When calculating combinations, we use the formula: \[ \binom{n}{k} = \frac{n!}{k!(n-k)!} \] Here, \( n \) stands for the total number of items, and \( k \) stands for the number of items to choose.
In the lotto exercise, we find the combination for 5 red balls from a total of 52 balls.
This is because any 5 chosen balls are regarded equally, and their order does not matter.
Using combinatorics helps us get a consistent and accurate count simply by plugging values into the formula.

Probability calculation determines the likelihood of a specific outcome happening.
In the lotto example, we are interested in the probability of winning.
This requires knowing both the total number of possible combinations and the exact combination you need to win.
First, we calculate the total number of combinations for 5 red balls from 52 as \( \binom{52}{5} \).
Then, we find the number of combinations for 1 star ball from 10.
Finally, we multiply these two values to get the total number of ways to pick the winning combination.
The probability of winning is the reciprocal of this total number.
So, the probability of winning is calculated as: \[ \text{Probability} = \frac{1}{\binom{52}{5} \times 10} = \frac{1}{2,598,960 \times 10} = \frac{1}{25,989,600} \]
This shows that winning the lotto is extremely rare.

Factorials are fundamental in combinatorics.
A factorial of a non-negative integer, denoted by \( n! \), is the product of all positive integers less than or equal to \( n \).
For example, \( 5! = 5 \times 4 \times 3 \times 2 \times 1 = 120 \).
Factorial values grow extremely quickly, even for small numbers.

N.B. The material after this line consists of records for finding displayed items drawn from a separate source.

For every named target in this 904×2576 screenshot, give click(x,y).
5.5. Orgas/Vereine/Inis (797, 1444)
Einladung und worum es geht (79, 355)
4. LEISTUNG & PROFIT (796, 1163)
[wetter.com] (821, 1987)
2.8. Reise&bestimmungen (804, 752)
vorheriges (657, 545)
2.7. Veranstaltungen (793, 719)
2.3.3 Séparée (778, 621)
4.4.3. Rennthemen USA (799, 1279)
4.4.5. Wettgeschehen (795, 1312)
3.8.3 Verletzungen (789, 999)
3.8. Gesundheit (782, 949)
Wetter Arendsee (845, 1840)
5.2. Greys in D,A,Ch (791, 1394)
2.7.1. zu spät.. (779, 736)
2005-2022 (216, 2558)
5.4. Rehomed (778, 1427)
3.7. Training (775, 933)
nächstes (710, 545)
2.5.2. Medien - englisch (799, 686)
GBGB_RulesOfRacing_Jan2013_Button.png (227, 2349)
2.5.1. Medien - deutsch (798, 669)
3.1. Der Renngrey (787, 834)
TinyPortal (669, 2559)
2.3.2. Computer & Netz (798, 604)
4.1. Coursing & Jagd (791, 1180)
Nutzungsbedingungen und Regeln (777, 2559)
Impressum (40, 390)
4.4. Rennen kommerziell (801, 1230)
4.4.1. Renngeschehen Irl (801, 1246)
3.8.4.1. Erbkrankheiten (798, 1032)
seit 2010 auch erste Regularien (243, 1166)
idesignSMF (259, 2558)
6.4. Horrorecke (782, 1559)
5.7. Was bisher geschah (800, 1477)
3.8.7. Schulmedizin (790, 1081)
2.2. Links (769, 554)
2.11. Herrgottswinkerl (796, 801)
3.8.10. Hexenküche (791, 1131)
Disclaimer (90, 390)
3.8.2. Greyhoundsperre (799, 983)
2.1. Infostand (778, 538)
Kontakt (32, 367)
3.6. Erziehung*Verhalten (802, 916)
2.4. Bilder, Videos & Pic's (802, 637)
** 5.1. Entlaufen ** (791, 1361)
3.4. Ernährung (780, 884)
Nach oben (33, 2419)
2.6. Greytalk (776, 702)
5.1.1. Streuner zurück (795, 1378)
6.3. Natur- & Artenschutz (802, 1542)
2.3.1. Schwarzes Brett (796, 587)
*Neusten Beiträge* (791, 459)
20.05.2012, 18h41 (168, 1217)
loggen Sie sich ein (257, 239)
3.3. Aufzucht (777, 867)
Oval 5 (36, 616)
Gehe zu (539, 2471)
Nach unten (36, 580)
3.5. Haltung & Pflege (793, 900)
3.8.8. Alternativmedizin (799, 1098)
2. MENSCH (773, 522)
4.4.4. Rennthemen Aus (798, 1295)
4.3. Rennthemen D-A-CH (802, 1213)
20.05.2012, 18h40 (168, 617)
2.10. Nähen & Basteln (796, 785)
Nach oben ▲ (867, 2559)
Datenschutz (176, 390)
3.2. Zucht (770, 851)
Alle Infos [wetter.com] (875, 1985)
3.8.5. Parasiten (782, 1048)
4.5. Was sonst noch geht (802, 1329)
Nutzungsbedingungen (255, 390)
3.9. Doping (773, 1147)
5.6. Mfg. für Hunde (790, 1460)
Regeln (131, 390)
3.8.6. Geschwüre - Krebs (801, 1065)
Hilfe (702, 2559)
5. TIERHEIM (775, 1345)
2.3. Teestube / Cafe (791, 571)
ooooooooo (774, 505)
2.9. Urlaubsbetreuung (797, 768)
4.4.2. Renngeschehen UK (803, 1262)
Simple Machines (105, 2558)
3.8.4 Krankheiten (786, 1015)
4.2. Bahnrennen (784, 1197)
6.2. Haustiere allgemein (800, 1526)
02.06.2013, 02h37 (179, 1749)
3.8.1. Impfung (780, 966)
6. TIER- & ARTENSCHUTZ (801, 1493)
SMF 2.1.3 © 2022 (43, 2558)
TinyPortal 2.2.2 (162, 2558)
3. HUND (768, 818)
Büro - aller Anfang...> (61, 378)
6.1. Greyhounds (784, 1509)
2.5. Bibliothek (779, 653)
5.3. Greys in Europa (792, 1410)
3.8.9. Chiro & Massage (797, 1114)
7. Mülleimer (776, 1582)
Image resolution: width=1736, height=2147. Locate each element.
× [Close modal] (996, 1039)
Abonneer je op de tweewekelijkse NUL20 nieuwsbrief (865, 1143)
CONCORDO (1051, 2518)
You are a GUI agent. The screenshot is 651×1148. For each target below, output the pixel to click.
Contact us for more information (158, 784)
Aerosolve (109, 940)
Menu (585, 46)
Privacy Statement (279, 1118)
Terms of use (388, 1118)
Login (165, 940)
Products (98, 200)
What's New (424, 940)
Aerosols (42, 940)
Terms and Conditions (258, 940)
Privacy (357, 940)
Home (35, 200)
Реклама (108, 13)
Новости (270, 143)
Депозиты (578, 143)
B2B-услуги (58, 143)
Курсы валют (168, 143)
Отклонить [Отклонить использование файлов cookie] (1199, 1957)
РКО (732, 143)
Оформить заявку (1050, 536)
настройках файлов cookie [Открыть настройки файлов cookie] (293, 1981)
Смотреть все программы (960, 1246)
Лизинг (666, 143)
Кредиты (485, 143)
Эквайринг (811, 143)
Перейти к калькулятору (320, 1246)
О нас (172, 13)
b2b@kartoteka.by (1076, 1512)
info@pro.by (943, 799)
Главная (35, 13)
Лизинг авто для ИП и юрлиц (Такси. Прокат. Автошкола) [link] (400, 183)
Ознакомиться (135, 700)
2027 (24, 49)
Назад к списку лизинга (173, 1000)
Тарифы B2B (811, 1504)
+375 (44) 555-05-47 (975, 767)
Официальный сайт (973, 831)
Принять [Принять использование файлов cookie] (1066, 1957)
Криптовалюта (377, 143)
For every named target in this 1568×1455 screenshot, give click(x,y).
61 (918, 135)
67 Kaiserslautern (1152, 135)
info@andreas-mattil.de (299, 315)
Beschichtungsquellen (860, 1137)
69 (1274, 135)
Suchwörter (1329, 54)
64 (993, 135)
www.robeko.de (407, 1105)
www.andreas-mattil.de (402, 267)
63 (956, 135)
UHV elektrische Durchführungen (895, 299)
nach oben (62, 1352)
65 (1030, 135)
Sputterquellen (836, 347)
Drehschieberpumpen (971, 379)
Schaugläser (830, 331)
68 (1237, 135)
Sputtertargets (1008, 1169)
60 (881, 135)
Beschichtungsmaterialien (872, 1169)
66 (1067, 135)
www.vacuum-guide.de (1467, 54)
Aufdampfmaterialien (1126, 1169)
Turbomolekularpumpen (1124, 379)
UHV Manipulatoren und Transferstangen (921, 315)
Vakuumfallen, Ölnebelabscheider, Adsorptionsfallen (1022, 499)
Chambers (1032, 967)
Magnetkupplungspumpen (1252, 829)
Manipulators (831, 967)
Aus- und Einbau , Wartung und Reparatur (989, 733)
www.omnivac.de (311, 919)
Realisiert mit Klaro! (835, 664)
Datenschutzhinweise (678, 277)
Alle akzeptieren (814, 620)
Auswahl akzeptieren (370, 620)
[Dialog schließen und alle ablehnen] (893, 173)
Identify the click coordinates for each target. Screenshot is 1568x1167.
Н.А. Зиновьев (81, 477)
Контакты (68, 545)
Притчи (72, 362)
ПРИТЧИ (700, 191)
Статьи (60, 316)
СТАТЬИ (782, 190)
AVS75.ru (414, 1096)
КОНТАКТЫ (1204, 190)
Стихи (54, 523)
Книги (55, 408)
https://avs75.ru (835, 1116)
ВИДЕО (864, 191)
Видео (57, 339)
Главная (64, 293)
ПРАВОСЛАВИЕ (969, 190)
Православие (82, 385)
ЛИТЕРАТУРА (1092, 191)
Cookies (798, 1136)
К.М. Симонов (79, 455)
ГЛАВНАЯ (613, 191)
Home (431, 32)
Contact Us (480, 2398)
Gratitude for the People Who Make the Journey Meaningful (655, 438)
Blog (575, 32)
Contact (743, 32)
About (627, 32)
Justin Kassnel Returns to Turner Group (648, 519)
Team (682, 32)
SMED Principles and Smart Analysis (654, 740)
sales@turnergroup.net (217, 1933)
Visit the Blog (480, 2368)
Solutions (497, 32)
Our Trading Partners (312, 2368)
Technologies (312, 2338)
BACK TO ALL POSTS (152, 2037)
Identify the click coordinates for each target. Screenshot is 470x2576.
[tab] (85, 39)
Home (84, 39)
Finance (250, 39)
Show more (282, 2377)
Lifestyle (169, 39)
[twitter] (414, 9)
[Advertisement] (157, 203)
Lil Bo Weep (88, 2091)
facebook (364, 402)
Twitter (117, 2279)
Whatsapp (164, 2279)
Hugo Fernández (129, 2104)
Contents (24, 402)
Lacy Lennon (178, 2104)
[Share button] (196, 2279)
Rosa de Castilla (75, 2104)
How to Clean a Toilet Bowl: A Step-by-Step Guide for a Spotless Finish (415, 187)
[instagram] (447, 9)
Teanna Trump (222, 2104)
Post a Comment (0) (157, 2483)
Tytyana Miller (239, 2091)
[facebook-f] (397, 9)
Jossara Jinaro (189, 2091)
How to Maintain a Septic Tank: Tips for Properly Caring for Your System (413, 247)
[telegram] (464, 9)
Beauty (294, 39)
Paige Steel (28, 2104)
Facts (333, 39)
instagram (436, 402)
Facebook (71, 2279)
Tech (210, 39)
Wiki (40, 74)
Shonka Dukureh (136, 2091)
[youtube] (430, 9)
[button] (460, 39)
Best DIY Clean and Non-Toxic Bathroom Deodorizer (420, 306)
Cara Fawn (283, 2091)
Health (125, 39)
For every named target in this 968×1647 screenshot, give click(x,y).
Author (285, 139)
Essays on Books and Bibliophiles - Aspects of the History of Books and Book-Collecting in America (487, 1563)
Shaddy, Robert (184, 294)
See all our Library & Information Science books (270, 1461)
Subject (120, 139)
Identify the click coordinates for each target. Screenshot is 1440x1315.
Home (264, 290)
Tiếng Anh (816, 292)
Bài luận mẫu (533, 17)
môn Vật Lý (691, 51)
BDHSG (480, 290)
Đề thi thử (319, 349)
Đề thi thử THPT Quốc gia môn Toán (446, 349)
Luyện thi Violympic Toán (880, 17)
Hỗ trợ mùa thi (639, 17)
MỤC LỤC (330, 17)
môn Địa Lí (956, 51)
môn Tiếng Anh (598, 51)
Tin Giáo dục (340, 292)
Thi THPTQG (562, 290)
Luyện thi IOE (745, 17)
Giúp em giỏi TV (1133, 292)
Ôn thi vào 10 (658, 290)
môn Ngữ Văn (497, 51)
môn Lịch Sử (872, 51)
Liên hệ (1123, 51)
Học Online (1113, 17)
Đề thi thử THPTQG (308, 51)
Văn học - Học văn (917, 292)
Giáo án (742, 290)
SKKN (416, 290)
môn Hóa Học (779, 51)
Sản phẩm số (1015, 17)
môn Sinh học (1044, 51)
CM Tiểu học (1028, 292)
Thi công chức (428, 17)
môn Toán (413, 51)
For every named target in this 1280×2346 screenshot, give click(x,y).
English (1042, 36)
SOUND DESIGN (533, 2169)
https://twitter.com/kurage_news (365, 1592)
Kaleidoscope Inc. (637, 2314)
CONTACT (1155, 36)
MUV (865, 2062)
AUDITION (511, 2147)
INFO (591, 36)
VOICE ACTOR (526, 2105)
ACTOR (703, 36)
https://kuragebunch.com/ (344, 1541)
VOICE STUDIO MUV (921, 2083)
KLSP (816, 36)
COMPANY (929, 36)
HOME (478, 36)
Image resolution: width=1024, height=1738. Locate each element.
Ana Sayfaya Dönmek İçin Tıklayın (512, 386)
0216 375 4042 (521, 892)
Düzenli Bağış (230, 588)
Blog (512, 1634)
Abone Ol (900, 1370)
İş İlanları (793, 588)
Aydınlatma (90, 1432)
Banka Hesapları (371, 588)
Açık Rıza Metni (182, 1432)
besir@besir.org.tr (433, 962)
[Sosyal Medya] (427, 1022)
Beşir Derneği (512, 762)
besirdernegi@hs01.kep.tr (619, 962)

Factorials are used in the combination formula to handle the repeated items and ordering possibilities correctly.
In our lotto example, calculating \( \binom{52}{5} \) involves computing \( 52! \), \( 5! \), and \( 47! \).
With these values, the formula simplifies the complex calculation needed to determine combinations.
Learning and understanding factorials not only helps in probability calculations but also in various other areas of mathematics and real-life problems.